Tuesday, July 26, 2016

The uncomfortable truth: Why you should skip the orphanage tour in Cambodia - Many orphanages in Cambodia are profit-driven businesses that need tourists and 'orphans' to keep their operations going

For the thousands of Australian tourists who visit Cambodia each year, there is one stop on the tourist trail that continues to be popular: visiting an orphanage. Typically, a visit involves meeting and playing with the kids, walking through their living quarters and taking photographs. It can also include a short performance or dance routine by the children. Often there are opportunities to volunteer – for anything between a few hours and a few months. The visit usually culminates with a request for donations.

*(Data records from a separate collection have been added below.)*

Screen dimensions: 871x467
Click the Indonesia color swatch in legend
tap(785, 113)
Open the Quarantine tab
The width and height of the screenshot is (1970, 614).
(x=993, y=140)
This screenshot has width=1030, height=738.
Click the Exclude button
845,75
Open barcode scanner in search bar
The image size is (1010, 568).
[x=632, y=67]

Cambodia's tourist orphanages

Cambodian orphanages are increasingly used to service a tourist industry that has sprung up around Westerners visiting them.

For Australian couple Linda and Geoff Foard, it was a chance to interact with local children and do their bit to help.

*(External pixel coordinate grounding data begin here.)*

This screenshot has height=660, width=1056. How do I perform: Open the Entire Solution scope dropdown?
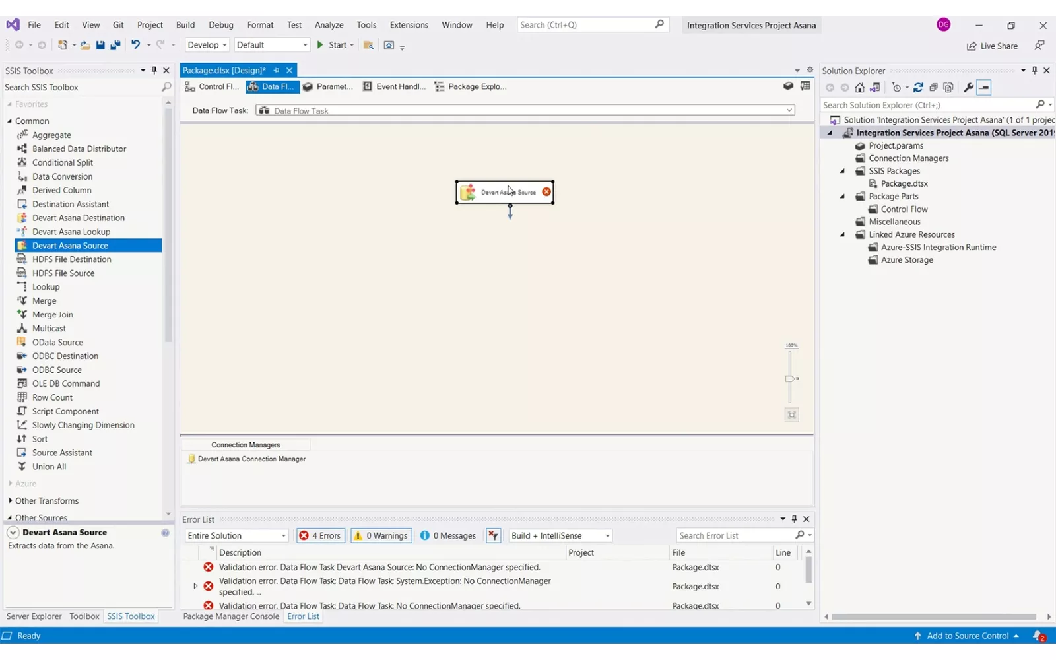coord(237,536)
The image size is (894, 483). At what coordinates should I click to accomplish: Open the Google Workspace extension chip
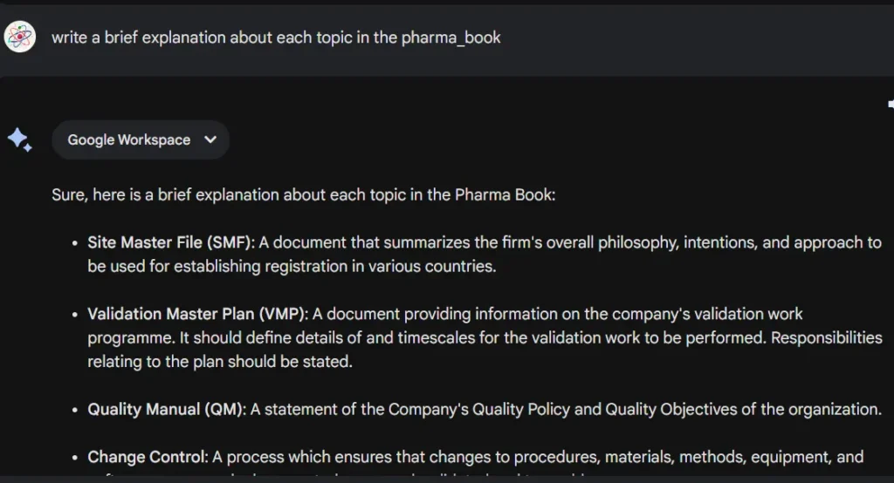click(x=141, y=139)
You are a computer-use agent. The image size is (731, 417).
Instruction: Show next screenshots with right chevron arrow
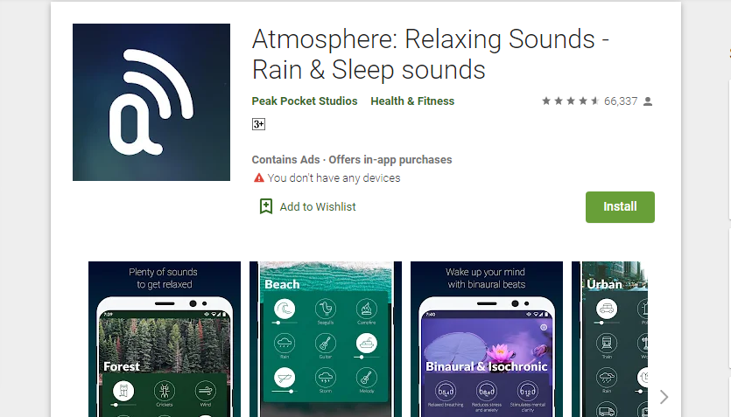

"I hadn't been to Phnom Penh before and I hadn't seen poverty on this scale," says Linda. "We were a bit overwhelmed by it all."

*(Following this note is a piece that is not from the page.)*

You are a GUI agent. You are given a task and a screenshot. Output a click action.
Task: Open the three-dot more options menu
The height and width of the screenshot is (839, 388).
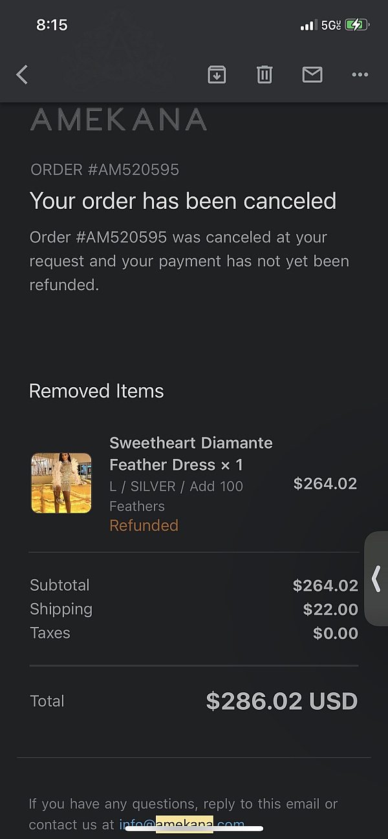tap(360, 75)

The dark underbelly of a Cambodian orphanage
In hindsight, Linda recalls a number of red flags that only later gave them pause for thought. "We were given carte blanche to wander around the orphanage and talk to the kids ... When we went out to buy some sacks of rice, some of the kids wanted to come with us. We were allowed to take half a dozen kids out of the orphanage. They had only met us an hour beforehand. We could have been anybody. They didn't know our names or anything – it was crazy."
 The Foard's experience is typical of many Australians who visit Cambodia. Orphanages are easily accessible to tourists, with visits often advertised by guesthouses or tour companies. Some orphanages even bring their children to popular tourist areas, handing out flyers and urging tourists to visit their orphanage.
An entire industry has grown out of thousands of these tourist visits. In the last decade, the number of known orphanages in Cambodia has doubled, with dozens more still being uncovered. This is despite the number of orphans in the country actually decreasing. The uncomfortable truth is, more than 75 per cent of children in Cambodia's orphanages have at least one living parent, while many more have other family members who could look after them with the right support.
Why are so many parents giving up their children? Mostly it's because orphanages are promoted to poor families as a better option for their children. For families struggling to survive, this can be convincing – a chance to give their children the education and opportunities they missed out on.
In truth, it's a case of supply and demand. Many orphanages in Cambodia are profit-driven businesses that need tourists and 'orphans' to keep their operations going. By visiting and supporting these orphanages, well-meaning Australians have inadvertently fuelled an industry that is separating children from their families and putting kids at risk of abuse and exploitation.
Australians have a clear role to play in putting an end to this practice. We need to reduce the demand of tourists wanting to visit and support these orphanages, in order to stem the supply of vulnerable children being removed from their families and communities.
Many orphanages in Cambodia are profit-driven businesses that need tourists and 'orphans' to keep their operations going. 
The Cambodian government must also continue to crack down on unregistered orphanages. Positive steps have been taken but close to half of the country's known orphanages have failed to register and there are no rules in place around who can have direct contact with children.
A ban on tourists visiting orphanages must be considered, if best-practice child protection standards are to be enforced – or at the very least, a requirement for formalised background checks. Without any regulation, children are at high risk of abuse, neglect and exploitation.
For the Foard's, their experience of visiting a Cambodian orphanage not only left them questioning the safety and wellbeing of the children, but left them out of pocket. Wanting to ensure an education for some of the children they met, they sponsored three children upfront at a cost of just over $1000. While the money was acknowledged as received, they never heard from the orphanage again, despite multiple enquiries spanning a year.
"It leaves a really sour taste in your mouth," says Linda. "In that 12 months, their website disappeared ... I got a report from somebody in Cambodia to say it was being updated, but it's never appeared. This was four years ago."
The business of orphanage tourism must end once and for all. For Australians wanting to help vulnerable children in developing countries like Cambodia, there are far better ways to provide support that will prevent more children being pushed into residential care.
If the significant amount of funding enjoyed by orphanages was more appropriately funnelled into community development programs, the impetus for poor families to place their children into institutional care would be vastly reduced. This is why organisations like ChildFund work with local communities to alleviate poverty and keep children safe – ensuring access to education, healthcare and proper nutrition for even the most vulnerable children and supporting parents with livelihood programs to boost household incomes.
Improving conditions for children within their own families and communities is always preferable to placing kids in institutions. Ultimately it's about providing the necessary support to ensure children can be safe, educated and heard, while enjoying their right to grow up within their own family.
Mark Kavenagh is child protection advisor at ChildFund Australia, a member of the ReThink Orphanages network.